Las páginas del Tractatus (1921) dan vueltas en las palabras del Wittgenstein de la ficción. Es más, como advierte Eagleton en un comentario introductorio, el filósofo realmente pasó una temporada en una cabaña similar pero solo y en otro tiempo. En los años sugeridos en la ficción, Nikolai ni siquiera estaba en Inglaterra, aunque eso no le impide intervenir en el diálogo a su manera, como el Sancho que acompaña al Quijote: “A mí me parece que esta insurrección (la de Irlanda) es una puesta en escena de la tragedia del pasado. Solo que esta vez como farsa”. Y el revolucionario: “Si nosotros los republicanos no recordamos el pasado, ¿quién lo recordará? Nuestros gobernantes vuelven a escribir la historia para darle continuidad con el presente. Por eso ni los muertos se salvan. (…) En las escuelas británicas les enseñan a los niños sobre la Bondadosa Reina Elizabeth, ¿pero acaso les dicen que reunió al Ejército más grande del reino para exterminar al pueblo irlandés?” Lo fundamental del diálogo no está en reconocer quién tiene la razón sino en quién va a perderla en cuanto no encuentre un uso efectivo a su verdad.
Santos y eruditos deja a los lectores que asuman sus posiciones. Pero decide concluir diciendo “su cuerpo no sería más que una pieza de lenguaje, el primer grito de la nueva república”, luego del fusilamiento con el que ha comenzado la novela.
Eagleton nació en una familia de obreros irlandeses.

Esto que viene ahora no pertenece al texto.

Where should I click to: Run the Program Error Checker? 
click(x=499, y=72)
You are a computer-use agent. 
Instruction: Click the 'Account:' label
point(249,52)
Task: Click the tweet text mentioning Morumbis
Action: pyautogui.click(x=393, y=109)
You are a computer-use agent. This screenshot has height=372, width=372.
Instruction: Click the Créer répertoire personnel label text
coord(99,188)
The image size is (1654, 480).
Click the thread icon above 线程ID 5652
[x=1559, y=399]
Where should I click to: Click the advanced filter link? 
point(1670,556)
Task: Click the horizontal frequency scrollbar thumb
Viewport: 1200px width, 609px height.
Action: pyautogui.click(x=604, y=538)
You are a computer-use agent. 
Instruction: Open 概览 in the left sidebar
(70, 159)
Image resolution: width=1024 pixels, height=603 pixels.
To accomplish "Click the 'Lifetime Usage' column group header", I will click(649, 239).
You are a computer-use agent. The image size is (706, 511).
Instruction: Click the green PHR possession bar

Mijail Bajtín nunca tuvo noticias de su hermano Nikolai, que en la vida real fundó el Departamento de Lingüística en la Universidad de Birmingham, donde cuatro años después Raymond Williams, un galés de extracción obrera y maestro de Eagleton, fundara los Estudios Culturales.
Si Santos y eruditos resuena tan cerca en la Argentina de estos días no es debido solo a la problemática que la recorre, sino a la traducción de Teresa Arijón que la echa a rodar con una justeza exquisita, porque la escribe en los tonos de la propia lengua sin dejar de enfrentarnos al espejo donde asoma el otro.